True Romantics and the Fantasy of Reality: on Breathless (McBride, 1983)

Gere’s gangster, all comic books, rock n’ roll, and pelvic thrust, lives as a fugitive from the fantasy that is the world, because only he can see it for real.

Godard said À bout de souffle was about a man who thinks about death and a woman who doesn’t, and it’s in this dictum where McBride retains the greatest loyalty to the original, because to think about death is to think about life. And this film and its protagonist are full of life, too much life to be contained.The narrative progresses because it must, the road only leads one direction, it carries its own propulsion so McBride has to mind it very little, leaving him free to structure his scenes as wild movements between poles of emotions in the extreme. It’s all or nothing for Jesse. Whenever he veers too close to death, he responds with a severe break in “reality” or rather, these recognitions of death closing in are the break in his reality, and he must respond by returning to his reality with grander force than that which wrested it from him. Caught in a trap between the ecstasies of love and the pull of fate.

The lesson of David Holzman’s Diary (Breathless was co-written by LM Kit Carson, that film’s star) was that cinema must always, necessarily by its very nature, turn its subject into object. McBride was smart to identify the disturbing confluence of this cinematic process with misogyny, and certainly that’s just as much what Holzman’s Diary is about as it is about philosophical ideas of subject and object. Here, Jesse does this to Monica with his oppressive idolatry of her, of the idea of their love.

He arrives to a deserted Los Angeles, a megalopolis devoid of life until he finds her.

McBride is aware and critical of this position and Jesse’s often pornographic notions of their love aren’t accidental (and Gere, too, does his part, see him climbing down a vine making monkey noises). They perhaps gain a stronger critical tension when one recalls the answer to a question posed to Melville in À bout de souffle, “Eroticism is a form of love, and vice versa.” But I think one of the greatest strengths of the film is Valerie Kaprisky’s performance as Monica, and the slow yet deliberate way she indulges in Jesse’s reality. She engages with much agency, always in control, always keenly aware of the dangers and the thrills those dangers offer. But she remembers the future.

Ultimately, she knows she can’t live in the fantasy forever, but she allows herself a temporary escape. They both marvel at the sunset.

Once Monica has committed to this indulgence, almost everything about their Los Angeles becomes a fabrication. New buildings under construction, a junkyard of unused cars. Instead of horizons in the distance, murals on every wall. Life lived behind the movies.

And in the end, after spending the night on the grounds of a dead movie star’s mansion, spotlights lighting up Hollywood just for them…
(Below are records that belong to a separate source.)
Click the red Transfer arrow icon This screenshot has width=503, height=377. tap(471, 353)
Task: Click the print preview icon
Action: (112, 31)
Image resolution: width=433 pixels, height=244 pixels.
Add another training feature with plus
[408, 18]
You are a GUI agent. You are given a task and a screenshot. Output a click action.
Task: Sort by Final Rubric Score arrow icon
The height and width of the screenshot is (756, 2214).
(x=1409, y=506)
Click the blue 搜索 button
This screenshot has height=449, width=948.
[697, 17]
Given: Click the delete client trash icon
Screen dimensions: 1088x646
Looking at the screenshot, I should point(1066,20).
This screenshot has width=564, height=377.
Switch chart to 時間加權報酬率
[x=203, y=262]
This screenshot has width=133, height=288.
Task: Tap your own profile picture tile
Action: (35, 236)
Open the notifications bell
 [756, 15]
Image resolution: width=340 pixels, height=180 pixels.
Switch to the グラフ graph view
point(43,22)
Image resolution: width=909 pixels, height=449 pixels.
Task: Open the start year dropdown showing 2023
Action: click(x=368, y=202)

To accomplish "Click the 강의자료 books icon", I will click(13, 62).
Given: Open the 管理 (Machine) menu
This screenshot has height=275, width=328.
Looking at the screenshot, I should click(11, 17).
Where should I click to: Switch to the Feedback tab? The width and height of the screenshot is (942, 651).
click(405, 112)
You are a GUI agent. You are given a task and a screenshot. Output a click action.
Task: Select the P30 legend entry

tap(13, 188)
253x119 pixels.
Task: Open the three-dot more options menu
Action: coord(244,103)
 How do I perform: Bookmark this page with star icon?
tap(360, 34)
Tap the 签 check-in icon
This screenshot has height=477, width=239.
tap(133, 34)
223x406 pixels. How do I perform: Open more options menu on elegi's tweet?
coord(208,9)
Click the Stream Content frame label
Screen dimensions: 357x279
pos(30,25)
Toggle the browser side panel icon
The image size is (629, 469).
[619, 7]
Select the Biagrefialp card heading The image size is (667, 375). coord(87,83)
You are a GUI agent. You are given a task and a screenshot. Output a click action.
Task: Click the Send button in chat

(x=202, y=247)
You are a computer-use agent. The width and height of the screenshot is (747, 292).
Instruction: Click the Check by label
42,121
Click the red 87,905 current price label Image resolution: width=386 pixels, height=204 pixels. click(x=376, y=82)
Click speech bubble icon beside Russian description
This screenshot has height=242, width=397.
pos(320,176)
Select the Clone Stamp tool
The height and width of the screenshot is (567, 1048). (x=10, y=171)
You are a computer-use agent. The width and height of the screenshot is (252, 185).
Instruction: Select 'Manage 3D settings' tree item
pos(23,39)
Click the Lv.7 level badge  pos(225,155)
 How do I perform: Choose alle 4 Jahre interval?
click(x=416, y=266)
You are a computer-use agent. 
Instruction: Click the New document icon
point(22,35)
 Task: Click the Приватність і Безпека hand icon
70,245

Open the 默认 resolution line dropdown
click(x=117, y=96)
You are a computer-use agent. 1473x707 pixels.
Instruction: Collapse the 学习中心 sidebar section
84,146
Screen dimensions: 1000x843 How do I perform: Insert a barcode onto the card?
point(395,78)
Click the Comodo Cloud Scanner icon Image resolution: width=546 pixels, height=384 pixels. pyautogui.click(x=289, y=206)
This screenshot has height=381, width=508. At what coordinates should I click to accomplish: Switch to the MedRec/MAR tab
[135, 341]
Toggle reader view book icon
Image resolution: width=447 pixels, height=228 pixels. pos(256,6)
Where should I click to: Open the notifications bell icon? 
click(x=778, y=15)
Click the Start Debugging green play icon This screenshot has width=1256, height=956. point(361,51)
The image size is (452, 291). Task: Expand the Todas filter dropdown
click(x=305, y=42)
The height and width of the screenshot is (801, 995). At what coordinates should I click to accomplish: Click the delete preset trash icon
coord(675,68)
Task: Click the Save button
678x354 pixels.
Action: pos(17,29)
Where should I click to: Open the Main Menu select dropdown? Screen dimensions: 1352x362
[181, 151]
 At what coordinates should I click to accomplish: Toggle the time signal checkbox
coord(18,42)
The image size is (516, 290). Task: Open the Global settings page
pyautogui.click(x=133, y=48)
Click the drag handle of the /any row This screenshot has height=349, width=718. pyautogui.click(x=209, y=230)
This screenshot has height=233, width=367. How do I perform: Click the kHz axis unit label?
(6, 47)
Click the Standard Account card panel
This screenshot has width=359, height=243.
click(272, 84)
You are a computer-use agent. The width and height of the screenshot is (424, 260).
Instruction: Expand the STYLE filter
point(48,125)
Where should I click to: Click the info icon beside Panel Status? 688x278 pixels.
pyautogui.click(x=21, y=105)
…the realities prove too incompatible. A rupture must occur. Jesse croons Jerry Lee Lewis’s “Breathless” over the Philip Glass piano piece (that has come to stand in for Martial Solal’s famous “New York Herald Tribune” track from À bout de souffle). Two realities, two poles of emotion caught in disharmony, a Godardian collision of asynchronous sound, an impossible tension. McBride immortalizes Jesse in a freeze frame ending (I gasped), caught between all or nothing, living this pursuit into infinity.